## Text provided
Unsupervised Clustering

https://scikit-learn.org/stable/modules/clustering.html

Introduction

In an earlier post, I used location information to identify spatial patterns/clusters. Recall that space is, often simply 2 dimensional dataset (X,Y) coordinates. There is no reason to presume that clusters are of interest only in geographic space. Higher dimensional and non spatial datasets are of interest to planners as well. In this post, I am going to demonstrate few tried and tested methods to identify patterns in higher dimensional data about urban indicators.

Unsupervised learning works by identifying patterns in the data. The following graphic vividly illustrates the point.

Source: Booz Allen Hamilton

Data & Required Packages

In this tutorial, I am going to use different urban landscape metrics that were found using methods described in other posts, at a county level for all the 3,100 counties in the conteminous United States for the 2011 land cover data. In additon, I am going restrict my attention few of the counties classified as Large Fringe Metro counties and Medium Metro counties, by the National Center for Health Statistics using the 2013 datasets.

For this tutorial, in addition to other packages for visualisation, you will need to install and initalise factoExtra and cluster packages.

Prepare the dataset as follows. It is often necessary to scale the variables in machine learning. Conventional scaling is to subtract the mean and divide by the standard deviation. But, any appropriate scaling techniques can be used as shown below.


library(tidyverse)
library(skimr)
library(openxlsx)
library(tigris)
library(cluster)
library(factoextra)
library(here)



county_df <- here("tutorials_datasets","unsupervisedclustering","2k11_metrics_2019.csv") %>%
                  read_csv()  %>%
                  mutate(FIPS = cntyfips %>% as.integer %>% formatC(width=5, flag="0"))

## The data
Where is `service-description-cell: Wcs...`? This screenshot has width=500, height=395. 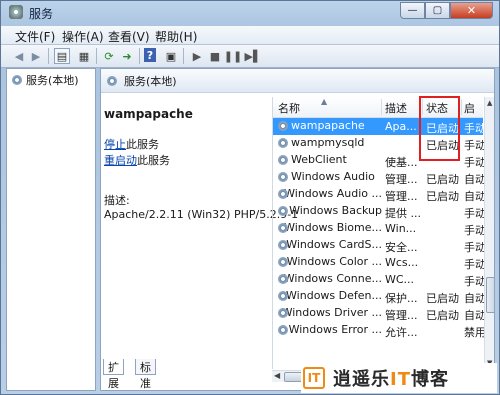 service-description-cell: Wcs... is located at coordinates (402, 262).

## Questions to answer
a: According to the clustering tutorial, which two packages must be installed and initialized in addition to the visualization packages?
b: Quote the clustering tutorial, starting with "Prepare the dataset" and going on through "library(here)".
c: Extend the tutorial on unsupervised clustering of urban indicators from the point where it stops.

## Answers by item number
a: factoExtra and cluster.

b:
Prepare the dataset as follows. It is often necessary to scale the variables in machine learning. Conventional scaling is to subtract the mean and divide by the standard deviation. But, any appropriate scaling techniques can be used as shown below.


library(tidyverse)
library(skimr)
library(openxlsx)
library(tigris)
library(cluster)
library(factoextra)
library(here)

c:
nchsurc_codes <- here("tutorials_datasets","unsupervisedclustering","NCHSURCodes2013.xlsx") %>%
                  read.xlsx() %>%
                  as_tibble() %>%
                  mutate(FIPS = `FIPS.code` %>% as.integer %>% formatC(width=5, flag="0")) %>%
                  dplyr::select(FIPS, CountyName = County.name, CBSA = CBSA.title, NCHSURC_code = Code2013) %>%
                  mutate(NCHSURC_code  = NCHSURC_code %>% as.factor)

county_df <- county_df %>% 
              left_join(nchsurc_codes)

county_df_scaled <- county_df %>%
                      mutate_if(is.numeric, scale) 

# county_df_scaled %>% skim()


scale2 <- function(x, na.rm = TRUE) ((x) / (max(x, na.rm=na.rm) - min(x,na.rm=na.rm)))

county_df_scaled2 <- county_df %>%
                     mutate_if(is.numeric, scale2) 

# county_df_scaled2 %>% skim()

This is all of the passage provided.